Warsaw or The Place Where Chopin’s Heart is Buried

When I was a kid my father’s friend Kevin used to play a game with my brother and I. He would drive us to a place (usually the town dump to watch the bears scavenge) and afterwards he would insist that we give him directions to get home. Neither of us could ever manage it, and we’d end circling the small town for a long while before Kevin finally gave up and told us, “You were close,” and drove home. The town had less than a thousand residents. Of course we were close.

My sense of direction has not improved over the years. On a recent trip to Budapest I spent the days that I was there following a curving road to a bridge where I’d cross and walk up the hulking steepness of Gellert Hill. It was only a couple of days before I left that I realized I’d been going the long way and that the hill was much closer than I’d thought. I’d have known this if I’d just looked out the window of my bathroom to see Liberty Statue, an enormous land mark that sits on top of the hill.

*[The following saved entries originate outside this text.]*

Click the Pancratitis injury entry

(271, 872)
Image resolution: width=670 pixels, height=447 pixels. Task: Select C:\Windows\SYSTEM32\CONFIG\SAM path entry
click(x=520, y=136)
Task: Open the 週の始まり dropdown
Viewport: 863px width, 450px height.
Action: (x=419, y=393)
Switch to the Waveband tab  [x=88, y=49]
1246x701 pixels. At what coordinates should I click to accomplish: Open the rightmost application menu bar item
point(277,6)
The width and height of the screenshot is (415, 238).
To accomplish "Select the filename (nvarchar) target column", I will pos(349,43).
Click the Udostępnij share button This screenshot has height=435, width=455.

I had a similar experience in Warsaw, Poland a few weeks later. It was my last day in the city and I decided to walk through Old Town. I was sure that I’d been to Old Town several times, but upon looking at my map I realized that I had only wandered along the edges of it. I wove deeper in and found the market, a number of statues and the plaque recognizing this part of the city as a UNESCO world heritage site.

Being in Warsaw was a special kind of lost. I was often distracted from my original plan by the city’s parks. They were hidden behind what seemed like every sky scraper, and if you just looked behind you half the time there were willows and silvery maples that guarded the entrance of yet another grassy expanse that stretched for kilometres. And then suddenly it was getting dark.

I had read before arriving that Chopin’s heart was buried in the city. Years before, I visited the cemetery that held his body in Paris and was equal parts disturbed and delighted to read a story about his dying wish to his sister. He had wanted his heart to return to his home city, though he knew that Paris would never let his body go. She had honoured his somewhat grotesque death wish by carrying the enlarged organ in a bottle of what was rumored to be cognac, hiding it beneath her cloak so as to get it past any over-zealous border guards. The organ was buried beneath a pillar in one of the churches. And aside from a bit of hot-potatoing between priests during the war, there it remained.

I realized only when I saw a couple dart into an under-construction building, that this was the place when I had been searching for. Should there be any confusion, when you type in Chopin’s Heart on Google Maps the Holy Cross Church comes up as the first result. The pin on my phone screen showed me that it was right in front of me. And following a parade of Japanese tourists, I walked in to share a room with an organ that had been out of commission for over seven decades.  

On my last night in Warsaw, after a late performance of Swan Lake, I ran for the train in the chill air. I stumbled through what I only then discovered was called Pilsudski Square. A huge mausoleum stood to my right, with little fires lit up all around it. It was the Tomb of the Unknown Soldier. I realized I had passed just a block beyond it many times, and sheepishly I wandered past, taking a couple of very dark photos, sure that I was not giving the memorial the respect it deserved.

My plane home scheduled to take off in a few hours and there was nothing I could do but fly home and try to imagine what the place looked like in the light.